── Supplied material ──
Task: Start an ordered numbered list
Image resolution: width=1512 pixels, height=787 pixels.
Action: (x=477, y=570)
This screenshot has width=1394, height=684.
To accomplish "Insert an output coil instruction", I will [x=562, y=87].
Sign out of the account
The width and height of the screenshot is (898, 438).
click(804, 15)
───
── Supplied material ──
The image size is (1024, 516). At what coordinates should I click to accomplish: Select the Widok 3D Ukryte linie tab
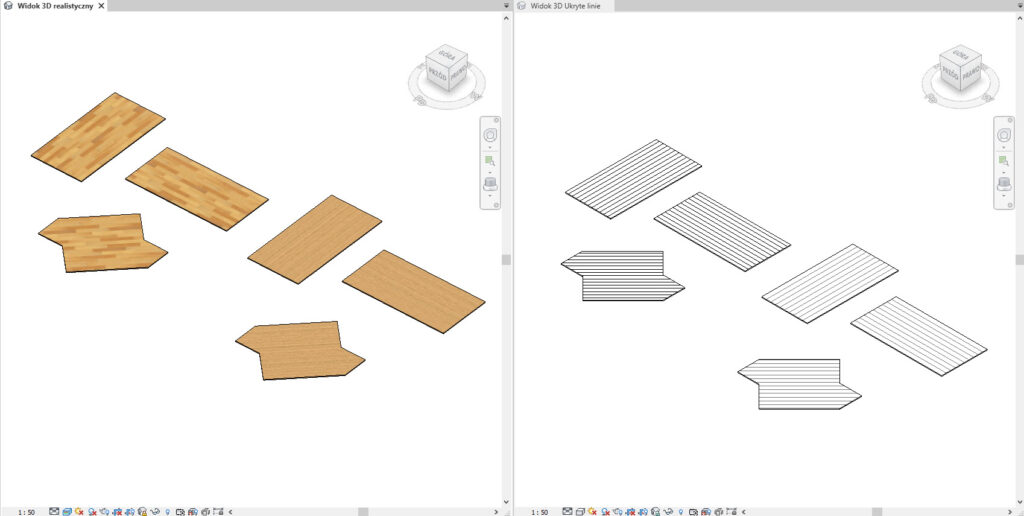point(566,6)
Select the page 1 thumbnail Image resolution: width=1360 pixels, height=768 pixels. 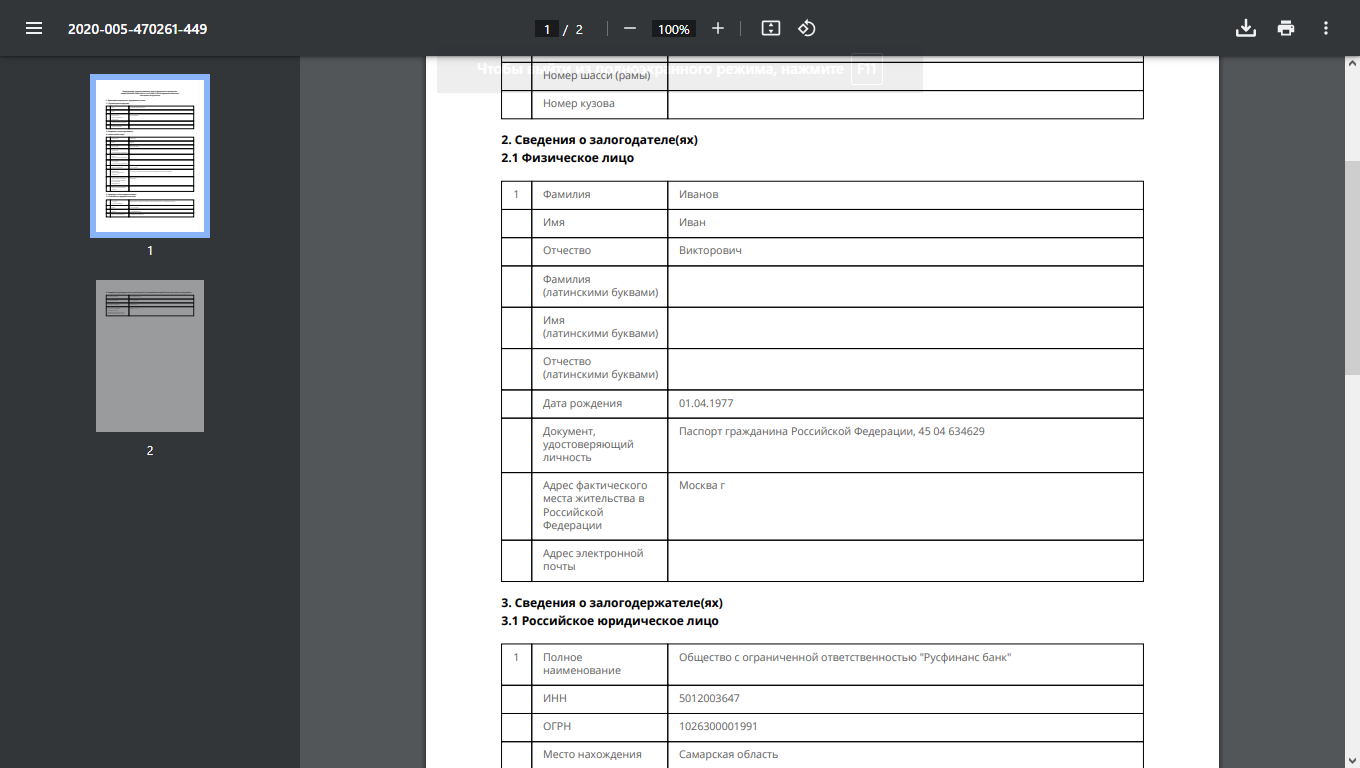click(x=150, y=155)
───
Task statement:
Only the lines from the one containing "Task: Start an ordered numbered list" through the one containing "Sign out of the account" are to be retyped, both boundary lines included, with no other material.

Response to this task:
Task: Start an ordered numbered list
Image resolution: width=1512 pixels, height=787 pixels.
Action: (x=477, y=570)
This screenshot has width=1394, height=684.
To accomplish "Insert an output coil instruction", I will [x=562, y=87].
Sign out of the account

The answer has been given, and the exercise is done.